━━ Document passage

I love the Bible. I have come to have little patience with biblicism.
The most “biblical” Jews in Jesus’ day were the Pharisees. We commonly criticize them for their hypocrisy, for exalting human traditions over God’s Word, or for adding a multitude of rules in their attempt to interpret scripture for religious practice.
I think their real problem was that they were too “biblical.”
The Pharisees formed the group that valued Torah above all and saw meticulous keeping of Torah as the way to rescue Israel from exile and usher in the messianic age.
Ironically, it was the fact that they had their “noses stuck in the text” that caused them to miss Jesus the Messiah and the way of redemption.
You search the scriptures because you think that in them you have eternal life; and it is they that testify on my behalf. Yet you refuse to come to me to have life. (John 8:39-40)
Jesus also criticized them for a biblicism that placed ideas and doctrines above seeing other human beings through eyes of mercy and understanding their own connection with them in a common humanity. I think this is one point of Luke’s story about Jesus in Luke 14:
On one occasion when Jesus was going to the house of a leader of the Pharisees to eat a meal on the sabbath, they were watching him closely. Just then, in front of him, there was a man who had dropsy. And Jesus asked the lawyers and Pharisees, ‘Is it lawful to cure people on the sabbath, or not?’ But they were silent. So Jesus took him and healed him, and sent him away. Then he said to them, ‘If one of you has a child or an ox that has fallen into a well, will you not immediately pull it out on a sabbath day?’ And they could not reply to this.
Their concern was for the sanctity of the Sabbath. They couldn’t see the poor man in need of healing right before their eyes. They were incapable of rejoicing when Jesus healed him. And, worst of all, they couldn’t even answer a simple, common sense question about natural human concern that Jesus asked them.
Biblically correct, they were bankrupt when it came to real life. Everything had to be filtered through the Book. Every move had to be justified by chapter and verse. It paralyzed them from acting as normal human beings and seeing others with eyes of love.
I read an example of this the other day on the Mere Orthodoxy blog.
It was an article about how the #METOO movement has come to the Southern Baptist Church. Thankfully, the author offered a critique of the stupid pharisaical counsel Paige Patterson gave an abused woman when he was a pastor. This has been raising quite a stink among the Southern Baptists, and it should. And Brian Mesimer at Mere Orthodoxy correctly takes Patterson to task, suggesting that his comments were “at best unwise, and at worst, reckless.” Furthermore, he offers some pretty good counsel a couple of times in the piece, saying that, in such a case, a church should help a person suffering abuse to get to a place of safety in the short term.
However, then comes the biblicist move — Mesimer writes: And yet can he [i.e. Patterson] be proved wrong using Scripture?

━━━━
━━ Record set

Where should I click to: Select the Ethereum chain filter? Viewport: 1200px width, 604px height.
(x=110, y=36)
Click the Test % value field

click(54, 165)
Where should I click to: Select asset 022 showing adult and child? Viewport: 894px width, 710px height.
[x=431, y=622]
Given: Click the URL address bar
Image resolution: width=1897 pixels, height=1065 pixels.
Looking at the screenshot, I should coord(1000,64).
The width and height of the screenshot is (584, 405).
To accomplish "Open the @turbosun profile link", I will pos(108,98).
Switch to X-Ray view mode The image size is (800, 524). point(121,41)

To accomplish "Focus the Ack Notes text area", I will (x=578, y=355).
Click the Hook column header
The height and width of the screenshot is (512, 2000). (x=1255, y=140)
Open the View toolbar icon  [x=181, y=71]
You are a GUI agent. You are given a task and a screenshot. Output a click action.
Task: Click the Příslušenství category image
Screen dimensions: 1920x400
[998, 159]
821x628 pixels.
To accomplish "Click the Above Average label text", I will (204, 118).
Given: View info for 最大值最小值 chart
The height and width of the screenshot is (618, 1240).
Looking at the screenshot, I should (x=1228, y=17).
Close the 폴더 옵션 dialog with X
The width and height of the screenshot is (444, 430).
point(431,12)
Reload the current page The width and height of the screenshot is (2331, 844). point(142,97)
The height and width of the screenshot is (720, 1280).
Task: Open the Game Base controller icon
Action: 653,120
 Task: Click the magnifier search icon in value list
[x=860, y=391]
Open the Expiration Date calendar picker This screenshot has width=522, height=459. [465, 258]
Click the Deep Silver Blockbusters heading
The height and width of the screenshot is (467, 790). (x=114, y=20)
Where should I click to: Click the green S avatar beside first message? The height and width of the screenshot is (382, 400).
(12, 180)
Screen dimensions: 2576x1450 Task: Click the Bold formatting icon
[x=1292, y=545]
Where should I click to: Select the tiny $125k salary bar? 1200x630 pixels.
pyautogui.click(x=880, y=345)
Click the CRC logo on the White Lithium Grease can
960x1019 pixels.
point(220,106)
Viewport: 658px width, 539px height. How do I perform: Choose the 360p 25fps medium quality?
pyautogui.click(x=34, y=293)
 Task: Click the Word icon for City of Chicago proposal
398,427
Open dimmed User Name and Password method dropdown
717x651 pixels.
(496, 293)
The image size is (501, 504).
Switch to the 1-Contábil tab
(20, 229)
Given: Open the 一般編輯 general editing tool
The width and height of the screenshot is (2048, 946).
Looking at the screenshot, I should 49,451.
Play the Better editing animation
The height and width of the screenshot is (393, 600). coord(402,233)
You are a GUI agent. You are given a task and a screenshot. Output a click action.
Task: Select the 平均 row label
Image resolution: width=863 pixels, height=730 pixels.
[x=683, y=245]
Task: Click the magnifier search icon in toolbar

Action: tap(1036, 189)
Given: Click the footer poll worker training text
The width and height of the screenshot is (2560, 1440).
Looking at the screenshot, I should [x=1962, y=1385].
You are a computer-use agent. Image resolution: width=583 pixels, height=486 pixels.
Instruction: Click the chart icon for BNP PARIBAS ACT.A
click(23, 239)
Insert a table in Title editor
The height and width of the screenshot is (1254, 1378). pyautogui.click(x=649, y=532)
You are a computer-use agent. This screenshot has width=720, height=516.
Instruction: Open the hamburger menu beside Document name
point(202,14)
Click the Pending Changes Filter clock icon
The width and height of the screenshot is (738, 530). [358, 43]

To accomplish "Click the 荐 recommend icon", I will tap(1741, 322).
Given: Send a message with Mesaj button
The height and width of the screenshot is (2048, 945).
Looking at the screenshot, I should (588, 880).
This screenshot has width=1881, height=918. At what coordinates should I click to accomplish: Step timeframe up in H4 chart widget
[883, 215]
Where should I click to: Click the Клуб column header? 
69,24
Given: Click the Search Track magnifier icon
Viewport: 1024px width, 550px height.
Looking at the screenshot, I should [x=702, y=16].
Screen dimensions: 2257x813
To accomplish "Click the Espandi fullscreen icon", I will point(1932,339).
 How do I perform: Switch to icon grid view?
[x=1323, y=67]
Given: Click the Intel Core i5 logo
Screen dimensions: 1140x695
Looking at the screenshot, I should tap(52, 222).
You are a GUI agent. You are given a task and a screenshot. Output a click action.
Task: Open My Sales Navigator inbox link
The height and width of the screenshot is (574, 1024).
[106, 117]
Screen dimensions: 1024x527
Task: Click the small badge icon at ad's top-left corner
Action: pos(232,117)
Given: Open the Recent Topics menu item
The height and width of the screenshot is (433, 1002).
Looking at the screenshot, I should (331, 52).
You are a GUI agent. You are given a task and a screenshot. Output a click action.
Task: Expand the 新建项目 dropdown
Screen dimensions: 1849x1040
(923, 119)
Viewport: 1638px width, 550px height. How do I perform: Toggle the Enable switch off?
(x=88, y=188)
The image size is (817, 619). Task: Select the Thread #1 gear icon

━━━━

Task requirements. Reproduce verbatim the stretch of the biblicism text from "Biblically correct, they" through "eyes of love.".

Exercise result.
Biblically correct, they were bankrupt when it came to real life. Everything had to be filtered through the Book. Every move had to be justified by chapter and verse. It paralyzed them from acting as normal human beings and seeing others with eyes of love.